Saved entries:
= = = = = = =

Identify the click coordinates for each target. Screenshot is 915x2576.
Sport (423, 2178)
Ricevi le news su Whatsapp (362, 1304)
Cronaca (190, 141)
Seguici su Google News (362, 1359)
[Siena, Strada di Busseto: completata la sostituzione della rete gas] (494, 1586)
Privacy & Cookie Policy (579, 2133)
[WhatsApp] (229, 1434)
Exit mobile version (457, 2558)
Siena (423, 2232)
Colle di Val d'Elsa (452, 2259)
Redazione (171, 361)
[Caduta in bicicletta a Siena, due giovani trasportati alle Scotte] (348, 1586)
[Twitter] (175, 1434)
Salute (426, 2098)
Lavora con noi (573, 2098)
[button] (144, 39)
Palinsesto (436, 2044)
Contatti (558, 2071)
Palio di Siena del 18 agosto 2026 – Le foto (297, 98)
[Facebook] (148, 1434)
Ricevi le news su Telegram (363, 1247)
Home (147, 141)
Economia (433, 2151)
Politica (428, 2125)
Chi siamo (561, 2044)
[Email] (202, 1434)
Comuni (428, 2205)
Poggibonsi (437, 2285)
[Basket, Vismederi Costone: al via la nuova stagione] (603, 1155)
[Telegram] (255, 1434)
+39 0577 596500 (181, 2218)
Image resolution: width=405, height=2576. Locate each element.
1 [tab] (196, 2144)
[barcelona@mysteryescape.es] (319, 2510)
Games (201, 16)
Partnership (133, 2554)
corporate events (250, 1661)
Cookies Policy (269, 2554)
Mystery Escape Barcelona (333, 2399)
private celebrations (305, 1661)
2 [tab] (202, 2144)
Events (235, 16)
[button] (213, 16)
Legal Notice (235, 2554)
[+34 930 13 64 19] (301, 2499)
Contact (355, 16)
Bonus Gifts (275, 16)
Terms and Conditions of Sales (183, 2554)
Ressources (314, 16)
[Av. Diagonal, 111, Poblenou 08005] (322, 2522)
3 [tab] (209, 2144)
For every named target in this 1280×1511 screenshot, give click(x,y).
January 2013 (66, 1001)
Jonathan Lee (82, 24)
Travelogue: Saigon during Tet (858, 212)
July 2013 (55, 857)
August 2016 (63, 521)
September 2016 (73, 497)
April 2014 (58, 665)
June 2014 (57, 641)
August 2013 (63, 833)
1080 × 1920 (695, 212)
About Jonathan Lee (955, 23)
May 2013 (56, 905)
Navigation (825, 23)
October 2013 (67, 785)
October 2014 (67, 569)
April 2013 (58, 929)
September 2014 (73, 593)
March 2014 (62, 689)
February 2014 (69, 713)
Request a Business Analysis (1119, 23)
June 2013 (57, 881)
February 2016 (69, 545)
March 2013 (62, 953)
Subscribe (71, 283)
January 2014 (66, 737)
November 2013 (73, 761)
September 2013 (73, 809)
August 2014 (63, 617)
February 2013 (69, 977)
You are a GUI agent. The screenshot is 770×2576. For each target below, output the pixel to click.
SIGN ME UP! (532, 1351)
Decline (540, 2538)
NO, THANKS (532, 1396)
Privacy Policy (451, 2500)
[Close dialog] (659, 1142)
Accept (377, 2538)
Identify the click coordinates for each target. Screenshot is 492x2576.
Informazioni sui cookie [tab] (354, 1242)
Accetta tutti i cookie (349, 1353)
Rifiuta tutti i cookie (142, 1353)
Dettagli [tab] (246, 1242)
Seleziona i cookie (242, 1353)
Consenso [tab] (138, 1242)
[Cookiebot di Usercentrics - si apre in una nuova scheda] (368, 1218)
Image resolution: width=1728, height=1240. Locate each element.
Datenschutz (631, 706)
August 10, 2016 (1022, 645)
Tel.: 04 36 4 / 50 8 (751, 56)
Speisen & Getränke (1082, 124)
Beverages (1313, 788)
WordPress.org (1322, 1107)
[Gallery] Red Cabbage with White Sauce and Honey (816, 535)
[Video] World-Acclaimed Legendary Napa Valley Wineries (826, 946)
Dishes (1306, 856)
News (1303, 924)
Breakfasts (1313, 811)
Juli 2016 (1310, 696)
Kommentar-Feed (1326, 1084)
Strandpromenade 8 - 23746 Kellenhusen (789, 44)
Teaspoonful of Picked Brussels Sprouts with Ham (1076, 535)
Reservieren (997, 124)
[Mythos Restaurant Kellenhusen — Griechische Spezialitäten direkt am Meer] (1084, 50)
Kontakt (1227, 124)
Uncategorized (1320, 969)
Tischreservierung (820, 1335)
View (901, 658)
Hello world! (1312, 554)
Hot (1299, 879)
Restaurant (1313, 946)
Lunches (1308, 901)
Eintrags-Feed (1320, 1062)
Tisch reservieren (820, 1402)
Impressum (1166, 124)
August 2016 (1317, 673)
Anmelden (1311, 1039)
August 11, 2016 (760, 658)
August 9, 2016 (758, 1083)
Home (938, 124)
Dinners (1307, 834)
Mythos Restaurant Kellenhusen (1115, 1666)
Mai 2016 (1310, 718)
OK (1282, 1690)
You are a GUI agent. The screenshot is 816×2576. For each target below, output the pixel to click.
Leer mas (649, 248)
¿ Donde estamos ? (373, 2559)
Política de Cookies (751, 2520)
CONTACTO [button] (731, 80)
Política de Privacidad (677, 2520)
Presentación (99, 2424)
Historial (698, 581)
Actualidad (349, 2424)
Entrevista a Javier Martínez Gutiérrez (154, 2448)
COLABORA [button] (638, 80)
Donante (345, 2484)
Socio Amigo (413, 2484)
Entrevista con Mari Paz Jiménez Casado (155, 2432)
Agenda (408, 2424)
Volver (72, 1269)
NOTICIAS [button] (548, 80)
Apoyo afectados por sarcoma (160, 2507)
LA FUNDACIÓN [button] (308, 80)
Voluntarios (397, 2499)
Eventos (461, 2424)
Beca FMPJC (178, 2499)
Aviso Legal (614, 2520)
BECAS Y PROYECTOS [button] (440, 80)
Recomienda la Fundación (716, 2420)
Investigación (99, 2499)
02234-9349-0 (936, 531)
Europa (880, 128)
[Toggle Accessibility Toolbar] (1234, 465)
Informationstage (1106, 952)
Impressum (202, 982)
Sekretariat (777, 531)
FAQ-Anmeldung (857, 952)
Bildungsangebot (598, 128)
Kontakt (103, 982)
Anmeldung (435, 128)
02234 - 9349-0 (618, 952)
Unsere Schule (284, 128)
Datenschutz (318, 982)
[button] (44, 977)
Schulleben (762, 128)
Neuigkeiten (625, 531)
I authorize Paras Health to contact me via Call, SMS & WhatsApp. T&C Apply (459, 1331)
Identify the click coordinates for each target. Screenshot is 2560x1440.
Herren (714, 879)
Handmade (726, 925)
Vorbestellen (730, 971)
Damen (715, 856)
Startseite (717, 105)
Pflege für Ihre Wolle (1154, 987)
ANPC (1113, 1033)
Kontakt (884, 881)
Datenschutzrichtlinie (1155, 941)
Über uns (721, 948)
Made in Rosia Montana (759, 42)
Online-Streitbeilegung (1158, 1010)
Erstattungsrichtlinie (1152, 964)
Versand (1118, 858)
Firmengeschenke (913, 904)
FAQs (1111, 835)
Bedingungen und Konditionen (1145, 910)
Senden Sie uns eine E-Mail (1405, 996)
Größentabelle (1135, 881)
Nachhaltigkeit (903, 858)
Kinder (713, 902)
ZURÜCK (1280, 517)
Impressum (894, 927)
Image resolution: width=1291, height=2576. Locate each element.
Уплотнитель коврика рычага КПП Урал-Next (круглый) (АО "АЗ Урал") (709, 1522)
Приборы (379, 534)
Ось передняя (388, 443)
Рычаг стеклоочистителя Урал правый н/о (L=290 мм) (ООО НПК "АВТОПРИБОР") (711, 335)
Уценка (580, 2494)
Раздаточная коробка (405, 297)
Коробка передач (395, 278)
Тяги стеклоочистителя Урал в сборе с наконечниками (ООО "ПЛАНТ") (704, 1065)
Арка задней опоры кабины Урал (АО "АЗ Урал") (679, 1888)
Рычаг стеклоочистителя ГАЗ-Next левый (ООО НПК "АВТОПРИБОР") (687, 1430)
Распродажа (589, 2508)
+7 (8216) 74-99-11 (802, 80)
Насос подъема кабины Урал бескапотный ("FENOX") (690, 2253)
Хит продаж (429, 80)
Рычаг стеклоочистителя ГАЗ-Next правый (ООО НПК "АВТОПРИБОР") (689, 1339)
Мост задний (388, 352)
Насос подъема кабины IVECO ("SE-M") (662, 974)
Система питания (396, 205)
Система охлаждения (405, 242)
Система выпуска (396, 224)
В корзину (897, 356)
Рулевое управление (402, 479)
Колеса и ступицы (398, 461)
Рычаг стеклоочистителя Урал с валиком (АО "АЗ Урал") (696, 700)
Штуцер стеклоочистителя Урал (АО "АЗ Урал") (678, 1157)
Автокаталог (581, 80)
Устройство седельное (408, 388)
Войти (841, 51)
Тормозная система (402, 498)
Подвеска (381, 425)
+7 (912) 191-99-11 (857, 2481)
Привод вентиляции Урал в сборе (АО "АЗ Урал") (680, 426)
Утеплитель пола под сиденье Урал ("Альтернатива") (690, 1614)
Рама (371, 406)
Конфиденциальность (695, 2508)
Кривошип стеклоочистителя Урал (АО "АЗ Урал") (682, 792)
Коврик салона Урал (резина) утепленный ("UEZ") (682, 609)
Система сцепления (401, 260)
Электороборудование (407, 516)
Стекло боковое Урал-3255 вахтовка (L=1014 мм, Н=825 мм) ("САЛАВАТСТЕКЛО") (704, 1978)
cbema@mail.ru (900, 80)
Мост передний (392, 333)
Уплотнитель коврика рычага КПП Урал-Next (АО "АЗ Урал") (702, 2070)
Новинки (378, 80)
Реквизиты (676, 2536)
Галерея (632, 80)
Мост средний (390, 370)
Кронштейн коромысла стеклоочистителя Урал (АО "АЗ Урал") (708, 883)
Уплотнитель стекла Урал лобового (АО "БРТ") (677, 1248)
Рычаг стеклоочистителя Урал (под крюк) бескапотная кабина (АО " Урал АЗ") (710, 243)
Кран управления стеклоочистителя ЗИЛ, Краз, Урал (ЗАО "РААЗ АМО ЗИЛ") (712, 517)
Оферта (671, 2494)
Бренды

= = = = = = =

**What you should do**:
Read through the data above. Report each line that has the word "Уплотнитель".

**Response for this exercise**:
Уплотнитель коврика рычага КПП Урал-Next (круглый) (АО "АЗ Урал") (709, 1522)
Уплотнитель коврика рычага КПП Урал-Next (АО "АЗ Урал") (702, 2070)
Уплотнитель стекла Урал лобового (АО "БРТ") (677, 1248)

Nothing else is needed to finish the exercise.